Bueno, pues acomodé la camioneta a un lado de la carretera, con las llaves puestas, como si quisiera que estuviera lista para salir pronto, abrí las puertas, puse un disco en el CD, a todo volumen bajé su hielera y la bolsa con las latas aplastadas y las puse cerca de la orilla del risco. En la guantera puse lo que quedó del crack y la cajita del Halapryl con los sobrecitos vacíos.
Recogí mis cosas y eché a andar sobre el asfalto hacia la playa. En el camino me fui quitando la gorra, el tapabocas, los guantes, el impermeable…estaba empapado de sudor. Todo lo iba poniendo en una bolsa de hule. Me tardé quince minutos en llegar hasta donde estaba mi carro, me quité las fundas para los pies y arranqué.
Llegué a mi casa con las luces apagadas y entré por la puerta de atrás.
Deshacerme de la evidencia fue muy fácil. Las latas las mandé reciclar junto con otro costal que había estado juntando, como es costumbre en mi ciudad, y el resto de las cosas las fui tirando días después en diferentes depósitos de basura.
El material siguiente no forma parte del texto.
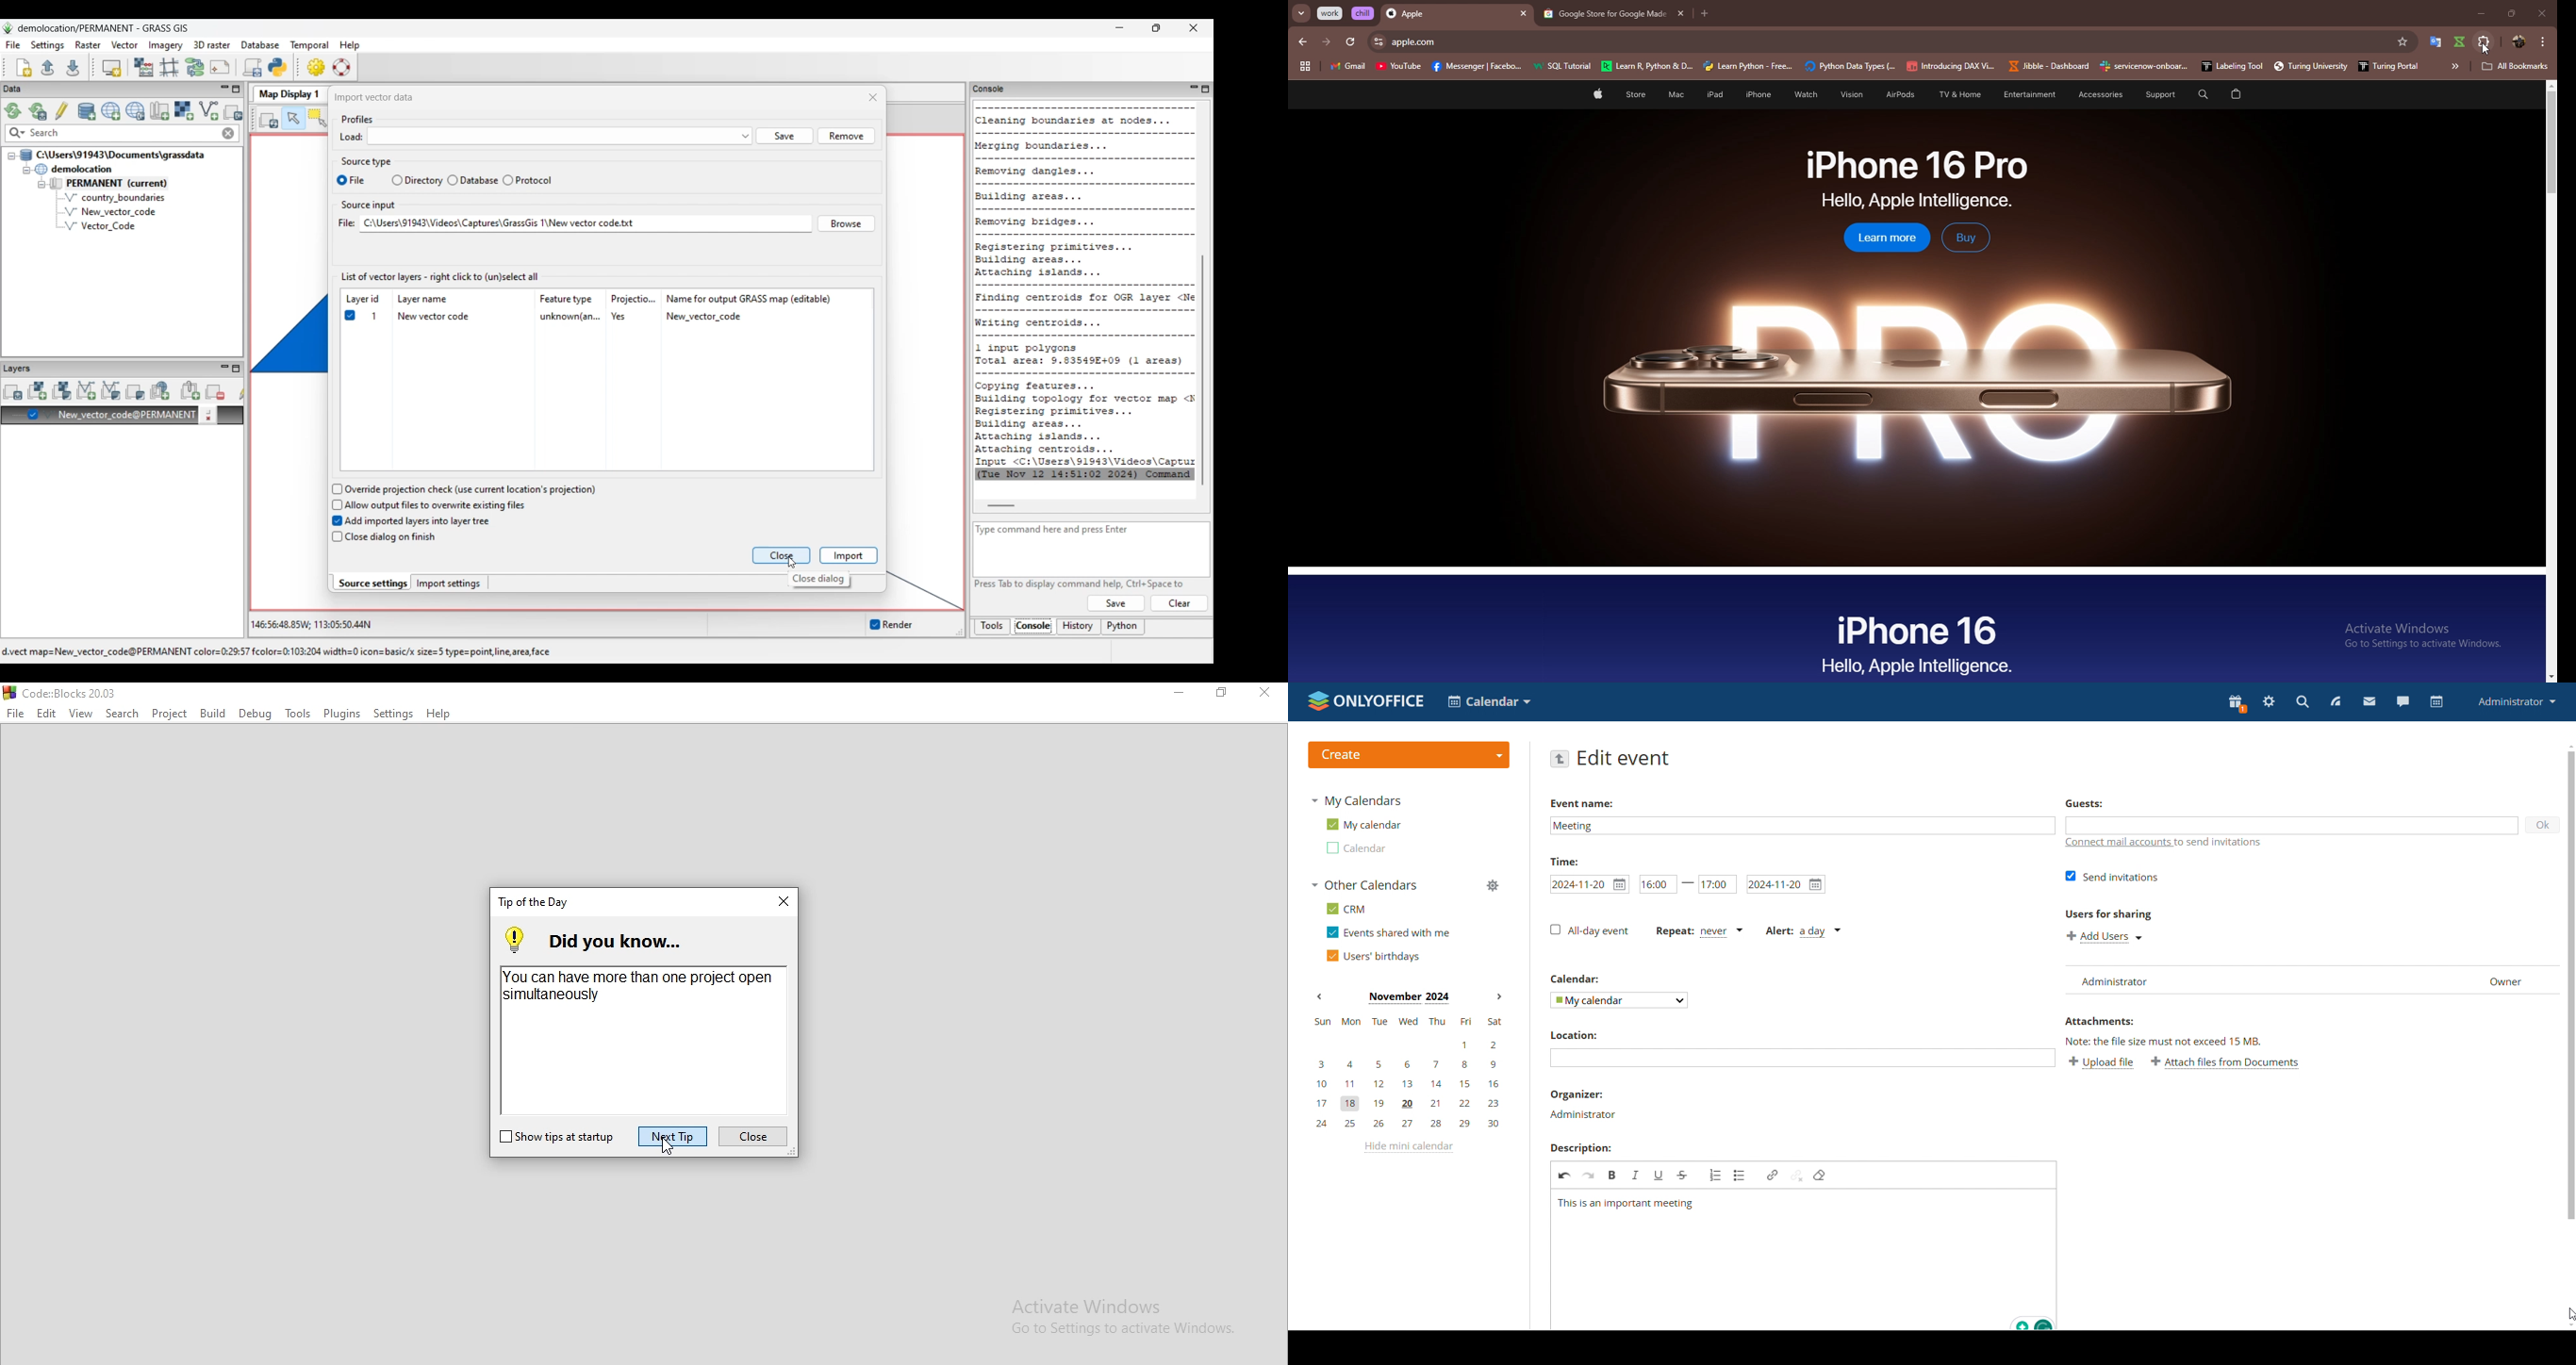 The width and height of the screenshot is (2576, 1372). Describe the element at coordinates (1574, 1037) in the screenshot. I see `location` at that location.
Al día siguiente encontraron lo que quedaba de Gregorio, los periódicos locales se ocuparon de su suicidio por poco tiempo y luego se olvidó, no creo que usted se haya enterado de eso. ¿Sabía que esa ciudad tiene el índice de suicidios más alto de mi país? Y también de divorcios.
No me pregunte si me arrepiento, uno no decide hacer esas cosas, yo no hice sino lo que dicta la costumbre.
Lo veo nervioso, licenciado, no se preocupe, a mí me hace bien que usted me escuche, ha pasado mucho tiempo y ese mar está muy lejos. Ahora usted sabe algo que no puede contar, porque ni siquiera sabe si es verdad lo que le digo, después de todo estamos borrachos, nadie nos ha escuchado y a nadie le importa un cuerno esta historia tan descabellada. Vamos a reírnos de eso y a tomarnos otra, ¿qué le parece?.